Albert entered carrying a silver tray on which there was a large pot of caviare and little silver dishes of egg and onion and sliced lemons.
‘You will excuse Albert for serving me first,’ Doctor Fischer said.
‘I adore caviare,’ Mrs Montgomery said. ‘I could live on it.’
‘You could afford to live on it if you were prepared to spend your own money.’
‘I’m not such a rich woman as all that.’
‘Why bother to lie to me? If you weren’t as rich as you are you would not be sitting at this table. I invite only the very rich.’
‘What about Mr Jones?’
‘He is here as an observer rather than as a guest, but of course, as he is my son-in-law, he may imagine he has great expectations. Expectations too are a form of wealth. I am sure Mr Kips could arrange him substantial credits, and expectations are not taxable
– he wouldn’t need to consult Monsieur Belmont. Albert, the bibs.’
For the first time I noticed that there were no napkins by our places. Albert was fastening a bib round Mrs Montgomery’s neck. She gave a squeal of pleasure. ‘Ecrevisses! I love écrevisses.’

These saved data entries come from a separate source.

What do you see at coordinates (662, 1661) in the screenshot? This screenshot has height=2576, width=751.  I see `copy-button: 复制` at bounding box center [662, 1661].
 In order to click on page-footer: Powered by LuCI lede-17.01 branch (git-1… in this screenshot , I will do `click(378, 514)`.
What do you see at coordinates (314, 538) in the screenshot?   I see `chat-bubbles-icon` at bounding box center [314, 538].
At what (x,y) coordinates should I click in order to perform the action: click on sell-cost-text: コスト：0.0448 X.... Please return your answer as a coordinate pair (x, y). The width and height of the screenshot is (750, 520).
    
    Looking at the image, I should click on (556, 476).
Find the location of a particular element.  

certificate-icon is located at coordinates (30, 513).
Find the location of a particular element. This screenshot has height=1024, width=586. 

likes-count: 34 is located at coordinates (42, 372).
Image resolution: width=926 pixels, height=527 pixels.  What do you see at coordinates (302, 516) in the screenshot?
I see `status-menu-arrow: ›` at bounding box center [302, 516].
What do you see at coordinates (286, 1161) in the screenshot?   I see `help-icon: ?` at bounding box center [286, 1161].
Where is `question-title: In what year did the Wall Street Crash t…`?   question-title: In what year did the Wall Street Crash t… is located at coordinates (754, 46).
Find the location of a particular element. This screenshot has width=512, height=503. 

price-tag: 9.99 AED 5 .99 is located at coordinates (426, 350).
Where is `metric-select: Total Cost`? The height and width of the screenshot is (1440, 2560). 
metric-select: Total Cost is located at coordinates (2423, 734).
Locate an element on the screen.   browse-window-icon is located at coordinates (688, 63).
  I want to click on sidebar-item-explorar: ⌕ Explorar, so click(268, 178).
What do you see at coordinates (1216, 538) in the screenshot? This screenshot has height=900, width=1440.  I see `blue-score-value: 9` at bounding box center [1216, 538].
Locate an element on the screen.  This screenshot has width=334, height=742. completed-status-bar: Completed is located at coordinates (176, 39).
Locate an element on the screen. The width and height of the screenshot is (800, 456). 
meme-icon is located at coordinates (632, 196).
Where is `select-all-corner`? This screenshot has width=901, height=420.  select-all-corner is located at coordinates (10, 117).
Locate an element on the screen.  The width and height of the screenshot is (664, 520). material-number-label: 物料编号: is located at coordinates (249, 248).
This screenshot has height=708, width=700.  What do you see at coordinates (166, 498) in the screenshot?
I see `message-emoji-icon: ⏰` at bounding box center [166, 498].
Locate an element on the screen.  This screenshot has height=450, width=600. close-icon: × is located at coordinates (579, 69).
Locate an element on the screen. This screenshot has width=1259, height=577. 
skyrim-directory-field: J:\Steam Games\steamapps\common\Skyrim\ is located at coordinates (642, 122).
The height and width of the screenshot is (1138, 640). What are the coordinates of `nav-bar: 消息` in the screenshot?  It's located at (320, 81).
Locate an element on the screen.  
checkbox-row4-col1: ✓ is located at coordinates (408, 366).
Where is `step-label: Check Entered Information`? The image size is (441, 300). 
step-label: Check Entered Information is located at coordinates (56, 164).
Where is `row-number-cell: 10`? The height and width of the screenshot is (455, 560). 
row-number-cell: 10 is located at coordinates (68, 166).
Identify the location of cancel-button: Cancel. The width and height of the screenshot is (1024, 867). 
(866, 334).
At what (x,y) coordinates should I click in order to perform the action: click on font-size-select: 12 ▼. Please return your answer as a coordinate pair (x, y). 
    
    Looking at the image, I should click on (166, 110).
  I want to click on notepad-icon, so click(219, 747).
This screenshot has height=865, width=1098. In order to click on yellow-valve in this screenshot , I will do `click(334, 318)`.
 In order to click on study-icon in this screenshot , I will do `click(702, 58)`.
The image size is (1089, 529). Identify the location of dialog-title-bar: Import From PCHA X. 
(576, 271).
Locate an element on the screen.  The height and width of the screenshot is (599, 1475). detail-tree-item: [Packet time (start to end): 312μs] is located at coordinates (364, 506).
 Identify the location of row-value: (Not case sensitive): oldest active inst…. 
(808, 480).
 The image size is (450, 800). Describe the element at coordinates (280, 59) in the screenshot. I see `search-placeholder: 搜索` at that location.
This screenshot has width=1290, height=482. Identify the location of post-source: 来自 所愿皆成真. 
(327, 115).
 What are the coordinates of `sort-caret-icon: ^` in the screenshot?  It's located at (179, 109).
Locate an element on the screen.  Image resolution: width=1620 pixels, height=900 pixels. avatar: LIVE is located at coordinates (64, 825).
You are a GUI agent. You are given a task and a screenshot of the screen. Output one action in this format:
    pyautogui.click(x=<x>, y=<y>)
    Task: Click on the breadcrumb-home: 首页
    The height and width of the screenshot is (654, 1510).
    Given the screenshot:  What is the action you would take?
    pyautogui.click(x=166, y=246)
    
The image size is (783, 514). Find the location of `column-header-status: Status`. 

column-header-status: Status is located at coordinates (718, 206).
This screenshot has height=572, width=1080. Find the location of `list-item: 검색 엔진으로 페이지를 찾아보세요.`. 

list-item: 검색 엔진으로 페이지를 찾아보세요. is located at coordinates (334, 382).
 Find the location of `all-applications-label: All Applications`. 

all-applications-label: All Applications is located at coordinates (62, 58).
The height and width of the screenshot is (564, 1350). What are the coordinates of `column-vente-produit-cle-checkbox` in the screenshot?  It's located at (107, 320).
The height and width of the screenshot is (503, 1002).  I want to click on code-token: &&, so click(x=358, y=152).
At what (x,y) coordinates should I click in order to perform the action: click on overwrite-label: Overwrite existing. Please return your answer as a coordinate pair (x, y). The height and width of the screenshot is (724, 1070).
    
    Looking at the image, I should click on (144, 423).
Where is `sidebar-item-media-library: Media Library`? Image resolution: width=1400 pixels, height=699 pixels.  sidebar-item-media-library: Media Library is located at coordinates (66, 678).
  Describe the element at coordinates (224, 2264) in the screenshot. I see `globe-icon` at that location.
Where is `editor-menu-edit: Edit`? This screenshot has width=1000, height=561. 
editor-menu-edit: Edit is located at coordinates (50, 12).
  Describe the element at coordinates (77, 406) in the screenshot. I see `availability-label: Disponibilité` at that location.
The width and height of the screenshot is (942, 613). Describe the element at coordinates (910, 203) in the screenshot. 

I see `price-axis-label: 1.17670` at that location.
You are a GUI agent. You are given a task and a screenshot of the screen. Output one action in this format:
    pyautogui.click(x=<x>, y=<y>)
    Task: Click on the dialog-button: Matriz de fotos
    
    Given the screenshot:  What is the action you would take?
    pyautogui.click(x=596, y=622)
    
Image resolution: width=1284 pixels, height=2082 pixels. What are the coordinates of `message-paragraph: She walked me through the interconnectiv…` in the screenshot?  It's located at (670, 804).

‘We haven’t toasted the late lamented Monsieur Groseli,’ the Divisionnaire said, adjusting his bib. ‘I won’t pretend that I ever liked that man.’
‘Hurry up then, while Albert fetches your dinner. To Monsieur Groseli. He only attended two of our dinners before dying of cancer, so I had no time to study his character. If I had known of the cancer I would never have invited him to join us. I expect my guests to entertain me for a much longer time. Ah, here is your dinner, so I can now begin my own.’
Mrs Montgomery gave a high shriek. ‘Why, this is porridge, cold porridge.’
‘Real Scotch porridge. You should appreciate it, with your Scotch name.’ Doctor Fischer gave himself a helping of caviare and poured himself out a glass of vodka.
‘It will destroy all our appetite,’ Deane said.
‘Don’t be afraid of that. There is nothing to follow.’
‘This is going too far, Doctor Fischer,’ Mrs Montgomery said. ‘Cold porridge. Why, it’s totally inedible.’
‘Don’t eat it then. Don’t eat it, Mrs Montgomery. By the rules you will only lose your little present. To tell you the truth I ordered porridge especially for Jones. I had thought of some partridges, but how could he have managed with one hand?’
To my astonishment I saw that the Divisionaire and Richard Deane had begun to eat and Mr Kips had at least picked up his spoon.
‘If we could have a little sugar,’ Belmont said, ‘it might perhaps help.’
‘I understand that the Welsh – no, no, I remember, Jones – I mean the Scots – consider it a blasphemy to spoil their porridge with sugar. They even eat it, I am told, with salt. You may certainly have salt. Offer the gentlemen salt, Albert. Mrs Montgomery has decided to go hungry.’